Alors, qui est responsable ? L’État, chargé de l’hébergement d’urgence, qui au lieu de se contenter de gonfler les chiffres du nombre de places d’hébergement, devrait s’assurer que les conditions d’accueil sont décentes et, le cas échéant, mettre en œuvre les travaux nécessaires ? L’association gestionnaire du lieu, l’Arépi-l’Etape, qui a accepté d’héberger des personnes dans de telles conditions ?
Des travailleurs sociaux d’autres structures, interrogés sur la question des conditions d’hébergement et de suivi social, pensent que « si les associations n’acceptent pas les commandes de l’État à cause du manque de moyens alloués, d’autres le feront ». Mais comment légitimer la politique du moins pire ?

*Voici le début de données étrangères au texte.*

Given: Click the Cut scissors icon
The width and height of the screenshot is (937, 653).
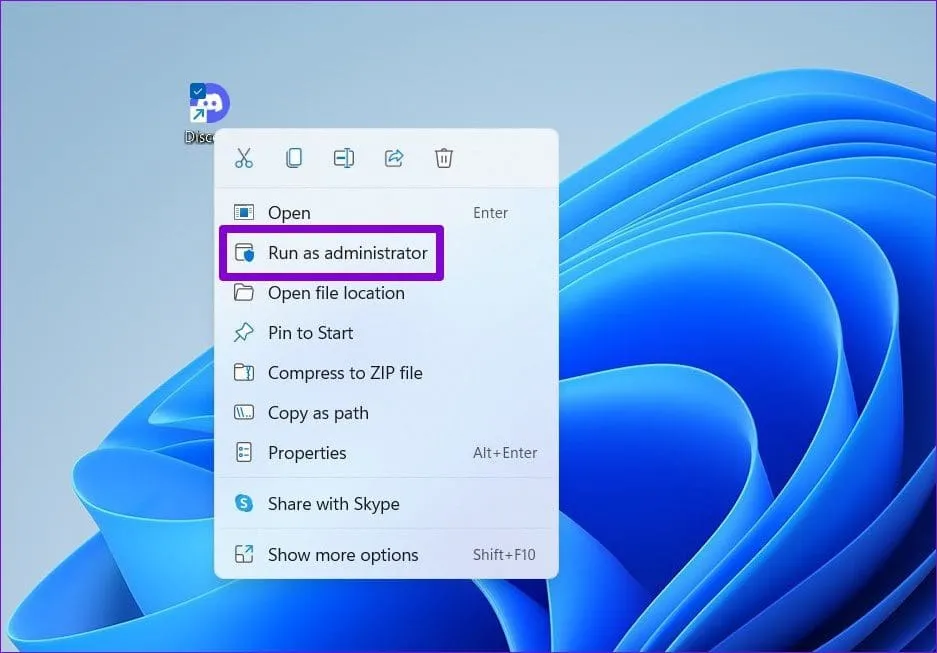Looking at the screenshot, I should point(244,158).
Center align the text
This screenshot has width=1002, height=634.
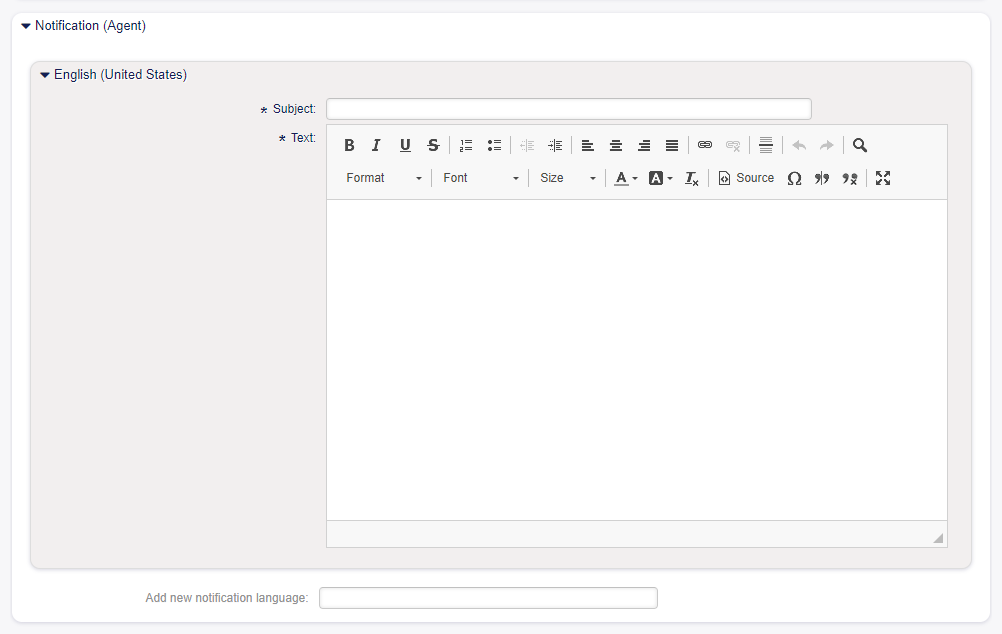click(616, 145)
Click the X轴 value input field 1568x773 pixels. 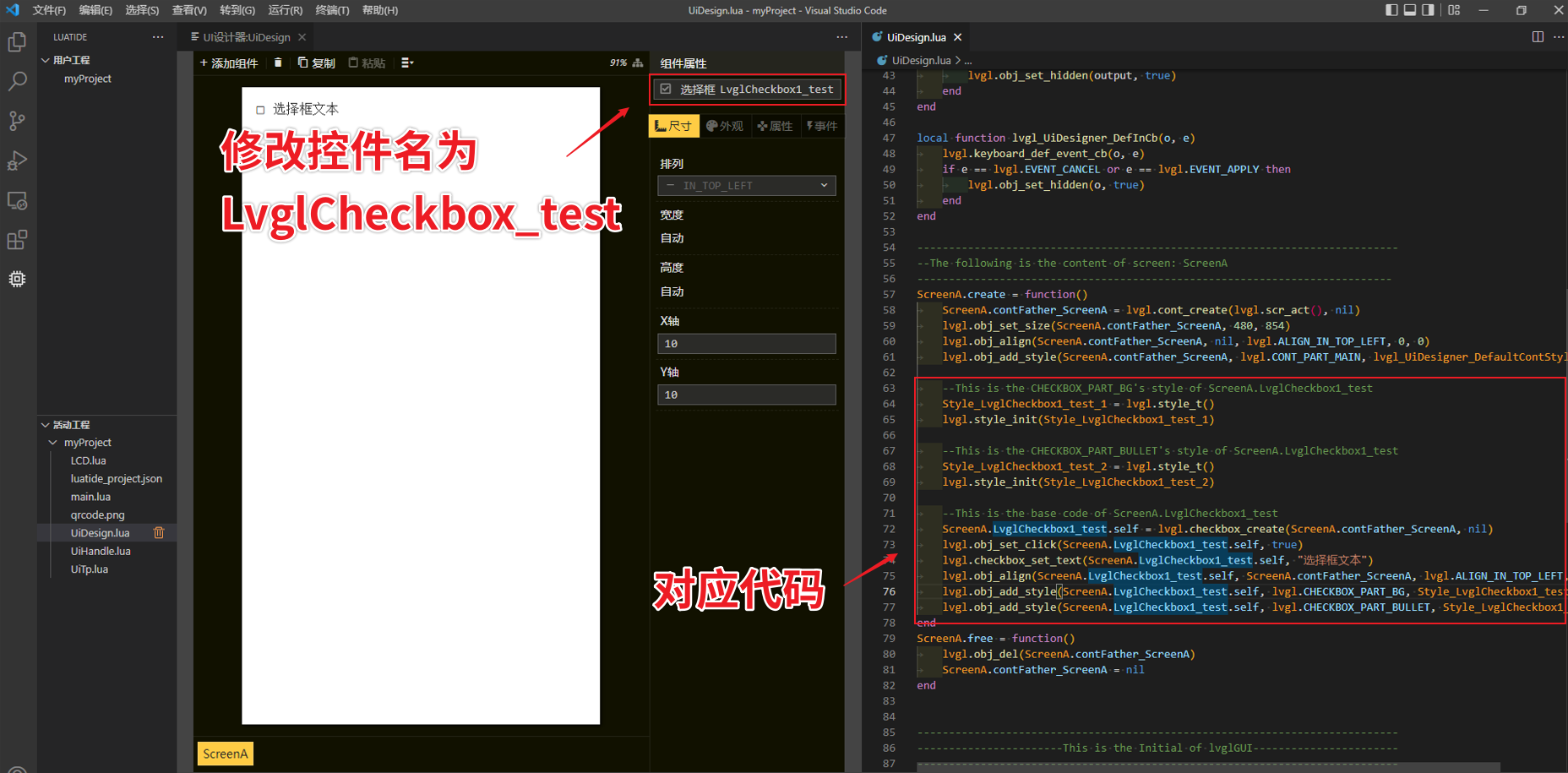click(746, 344)
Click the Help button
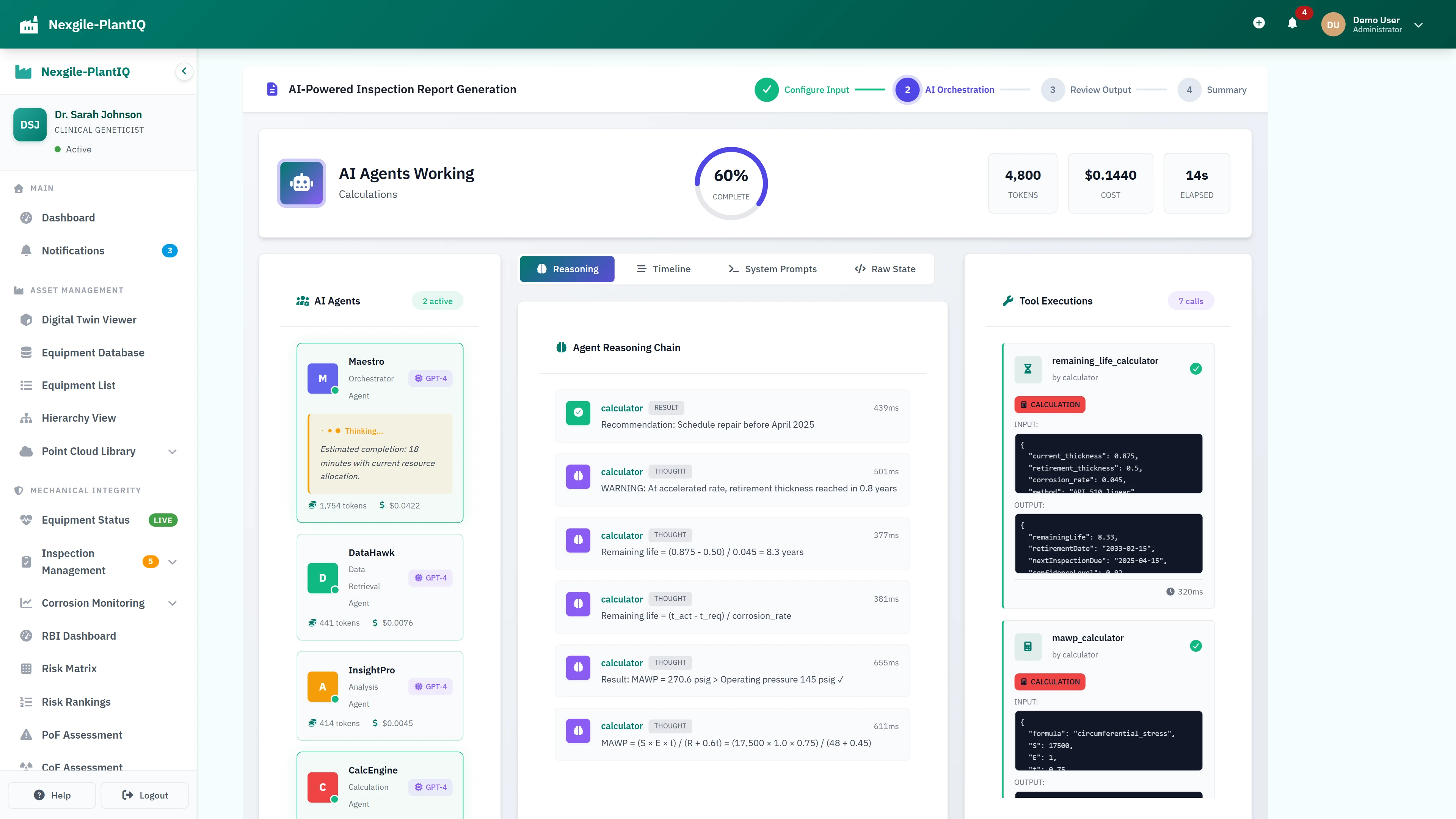1456x819 pixels. (x=52, y=795)
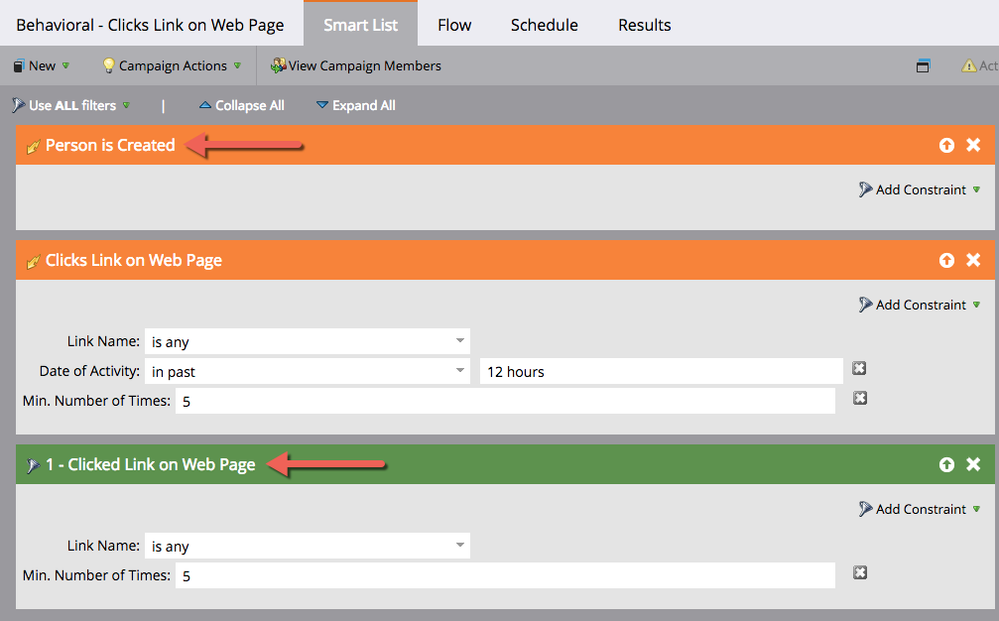Screen dimensions: 999x621
Task: Move Clicks Link on Web Page trigger up
Action: [947, 260]
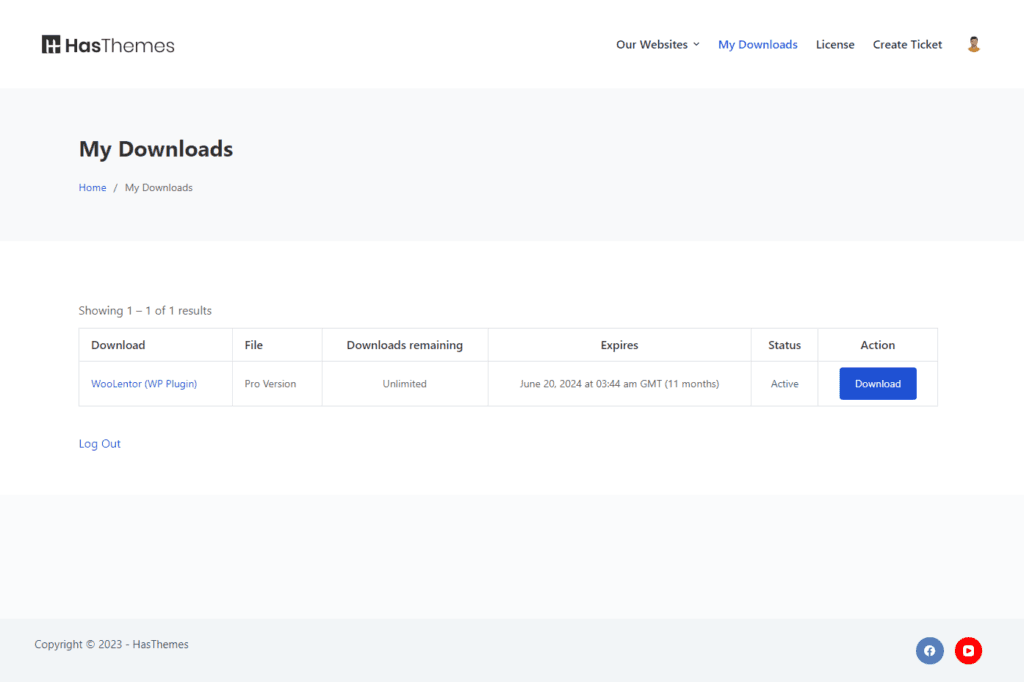The width and height of the screenshot is (1024, 682).
Task: Click the June 20, 2024 expiry date cell
Action: click(619, 384)
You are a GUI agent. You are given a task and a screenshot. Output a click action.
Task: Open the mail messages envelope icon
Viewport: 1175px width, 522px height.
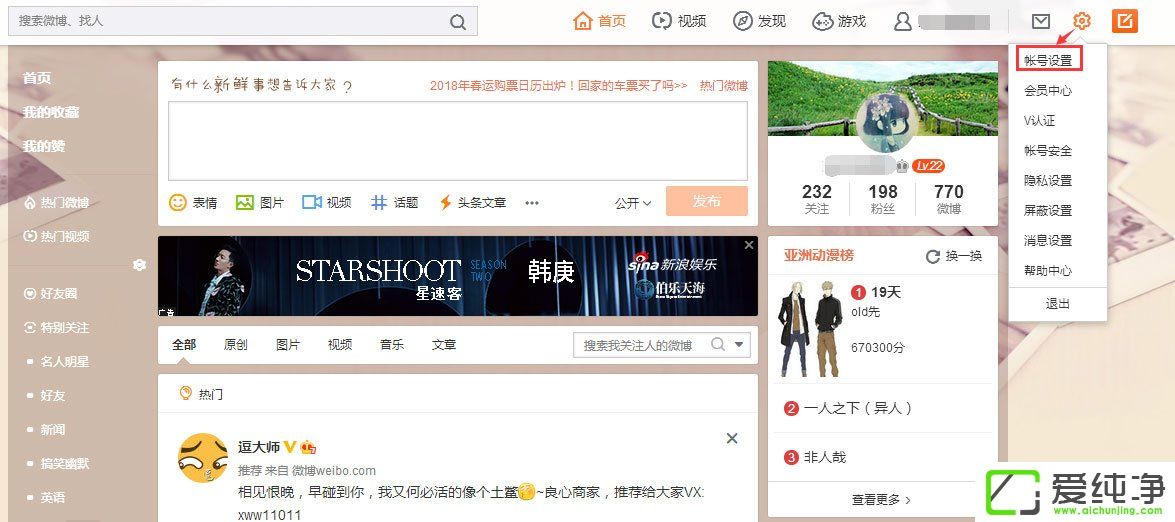point(1041,21)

Des familles ont déjà quitté la structure, d’autres en parlent. Comment ne pas comprendre que les personnes se détournent des soi-disant solutions qui leur sont proposées, quand il s’agit de concentrer autant de personnes dans des conditions déplorables ?
Enfin, on est en droit de se demander si des familles françaises auraient été traitées de la même manière que ces familles migrantes.
Au moment de boucler ce numéro, nous apprenons que la Préfecture compte fermer dans les semaines à venir les 500 à 600 places d’hébergement restées ouvertes au-delà de la fin de la trêve hivernale, dont le centre « Mimosa ». Ce qui signifie, outre le licenciement probable des travailleurs sociaux des structures, la remise à la rue des personnes hébergées.